Of the entries below, copy only those lines that contain the word "category".
◇ ◇ ◇
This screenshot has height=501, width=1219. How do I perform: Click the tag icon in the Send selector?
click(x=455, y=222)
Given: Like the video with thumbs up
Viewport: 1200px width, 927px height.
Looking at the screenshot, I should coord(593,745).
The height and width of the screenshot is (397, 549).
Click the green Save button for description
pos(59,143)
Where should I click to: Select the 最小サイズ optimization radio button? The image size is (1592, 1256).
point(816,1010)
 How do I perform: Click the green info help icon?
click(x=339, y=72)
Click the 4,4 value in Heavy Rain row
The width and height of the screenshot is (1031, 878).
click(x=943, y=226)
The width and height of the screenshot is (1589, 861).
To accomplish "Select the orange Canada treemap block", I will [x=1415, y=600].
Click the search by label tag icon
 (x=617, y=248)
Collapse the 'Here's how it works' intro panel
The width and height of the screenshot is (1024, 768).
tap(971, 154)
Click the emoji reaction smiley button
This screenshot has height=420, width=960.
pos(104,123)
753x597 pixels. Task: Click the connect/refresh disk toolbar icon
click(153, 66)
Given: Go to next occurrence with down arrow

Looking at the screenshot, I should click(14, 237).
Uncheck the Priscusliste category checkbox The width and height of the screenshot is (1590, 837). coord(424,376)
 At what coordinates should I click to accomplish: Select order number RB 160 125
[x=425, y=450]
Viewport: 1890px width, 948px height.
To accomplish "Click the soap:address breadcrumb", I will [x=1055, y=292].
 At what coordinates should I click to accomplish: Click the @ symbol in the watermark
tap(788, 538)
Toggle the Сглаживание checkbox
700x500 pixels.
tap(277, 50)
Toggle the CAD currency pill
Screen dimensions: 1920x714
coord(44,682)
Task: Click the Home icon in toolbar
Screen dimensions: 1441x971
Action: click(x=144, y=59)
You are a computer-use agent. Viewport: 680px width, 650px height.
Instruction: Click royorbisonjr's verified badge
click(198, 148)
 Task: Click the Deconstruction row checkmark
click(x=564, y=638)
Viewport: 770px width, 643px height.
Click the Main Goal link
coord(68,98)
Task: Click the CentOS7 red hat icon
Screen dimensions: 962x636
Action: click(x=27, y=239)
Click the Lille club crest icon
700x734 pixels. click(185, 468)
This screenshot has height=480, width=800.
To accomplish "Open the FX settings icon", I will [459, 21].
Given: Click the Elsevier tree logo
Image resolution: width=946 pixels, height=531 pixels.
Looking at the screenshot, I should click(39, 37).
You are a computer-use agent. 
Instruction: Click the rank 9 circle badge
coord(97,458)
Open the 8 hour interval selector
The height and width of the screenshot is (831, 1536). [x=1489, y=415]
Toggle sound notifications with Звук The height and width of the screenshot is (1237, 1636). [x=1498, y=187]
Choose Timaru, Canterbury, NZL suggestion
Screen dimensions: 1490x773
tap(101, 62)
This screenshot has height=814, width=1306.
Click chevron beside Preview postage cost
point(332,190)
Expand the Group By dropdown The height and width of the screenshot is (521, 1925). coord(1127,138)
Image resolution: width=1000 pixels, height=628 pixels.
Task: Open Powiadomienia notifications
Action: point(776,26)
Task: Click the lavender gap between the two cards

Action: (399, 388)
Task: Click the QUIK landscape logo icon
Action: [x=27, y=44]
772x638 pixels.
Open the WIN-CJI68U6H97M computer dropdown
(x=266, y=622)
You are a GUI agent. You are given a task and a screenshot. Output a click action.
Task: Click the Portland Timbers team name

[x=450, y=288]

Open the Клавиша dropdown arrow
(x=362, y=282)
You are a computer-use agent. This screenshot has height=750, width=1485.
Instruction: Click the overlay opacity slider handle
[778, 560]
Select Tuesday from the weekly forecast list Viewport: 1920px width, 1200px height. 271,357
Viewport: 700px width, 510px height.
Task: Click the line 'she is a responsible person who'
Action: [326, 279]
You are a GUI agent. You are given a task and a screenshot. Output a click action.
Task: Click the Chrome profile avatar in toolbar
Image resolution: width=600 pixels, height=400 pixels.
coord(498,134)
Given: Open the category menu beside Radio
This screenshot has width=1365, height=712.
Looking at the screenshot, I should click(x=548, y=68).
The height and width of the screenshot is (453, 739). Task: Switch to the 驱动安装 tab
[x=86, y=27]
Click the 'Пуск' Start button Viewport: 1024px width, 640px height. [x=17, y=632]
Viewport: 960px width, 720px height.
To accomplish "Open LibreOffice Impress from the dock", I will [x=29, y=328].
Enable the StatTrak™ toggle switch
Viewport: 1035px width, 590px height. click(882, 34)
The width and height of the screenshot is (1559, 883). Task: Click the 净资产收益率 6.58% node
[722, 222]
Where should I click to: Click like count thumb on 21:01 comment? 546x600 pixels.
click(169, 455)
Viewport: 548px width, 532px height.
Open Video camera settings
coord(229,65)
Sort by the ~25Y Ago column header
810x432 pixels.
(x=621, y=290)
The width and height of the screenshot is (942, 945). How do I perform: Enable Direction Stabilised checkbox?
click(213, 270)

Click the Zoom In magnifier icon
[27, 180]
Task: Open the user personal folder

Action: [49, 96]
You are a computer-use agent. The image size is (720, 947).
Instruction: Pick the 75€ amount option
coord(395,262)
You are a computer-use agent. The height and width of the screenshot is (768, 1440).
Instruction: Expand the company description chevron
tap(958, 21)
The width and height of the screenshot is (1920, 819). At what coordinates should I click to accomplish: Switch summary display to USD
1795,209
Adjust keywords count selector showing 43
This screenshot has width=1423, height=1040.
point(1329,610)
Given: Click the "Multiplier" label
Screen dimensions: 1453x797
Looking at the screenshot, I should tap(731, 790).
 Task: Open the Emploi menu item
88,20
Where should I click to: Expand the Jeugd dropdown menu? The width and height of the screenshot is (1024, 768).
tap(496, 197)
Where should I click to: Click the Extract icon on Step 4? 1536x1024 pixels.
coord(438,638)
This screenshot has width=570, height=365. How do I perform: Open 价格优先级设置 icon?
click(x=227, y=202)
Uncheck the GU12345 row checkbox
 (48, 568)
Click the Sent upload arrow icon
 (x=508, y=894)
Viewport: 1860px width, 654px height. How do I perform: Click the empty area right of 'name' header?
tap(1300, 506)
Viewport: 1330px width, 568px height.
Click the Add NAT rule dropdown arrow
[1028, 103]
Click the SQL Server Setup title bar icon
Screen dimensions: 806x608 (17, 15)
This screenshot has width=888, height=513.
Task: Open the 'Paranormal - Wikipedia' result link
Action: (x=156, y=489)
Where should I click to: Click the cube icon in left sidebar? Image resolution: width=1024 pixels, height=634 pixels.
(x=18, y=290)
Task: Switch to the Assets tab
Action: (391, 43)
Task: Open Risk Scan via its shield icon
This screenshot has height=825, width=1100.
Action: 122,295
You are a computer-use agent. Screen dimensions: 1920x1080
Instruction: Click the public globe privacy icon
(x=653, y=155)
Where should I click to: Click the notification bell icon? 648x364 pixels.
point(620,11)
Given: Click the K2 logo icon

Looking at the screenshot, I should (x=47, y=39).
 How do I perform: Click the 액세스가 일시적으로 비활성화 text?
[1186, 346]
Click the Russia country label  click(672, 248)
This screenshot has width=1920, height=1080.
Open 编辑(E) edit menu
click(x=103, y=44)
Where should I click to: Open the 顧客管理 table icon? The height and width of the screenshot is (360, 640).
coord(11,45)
◇ ◇ ◇
* EXERCISE OUTPUT:
Uncheck the Priscusliste category checkbox The width and height of the screenshot is (1590, 837). coord(424,376)
Given: Open the category menu beside Radio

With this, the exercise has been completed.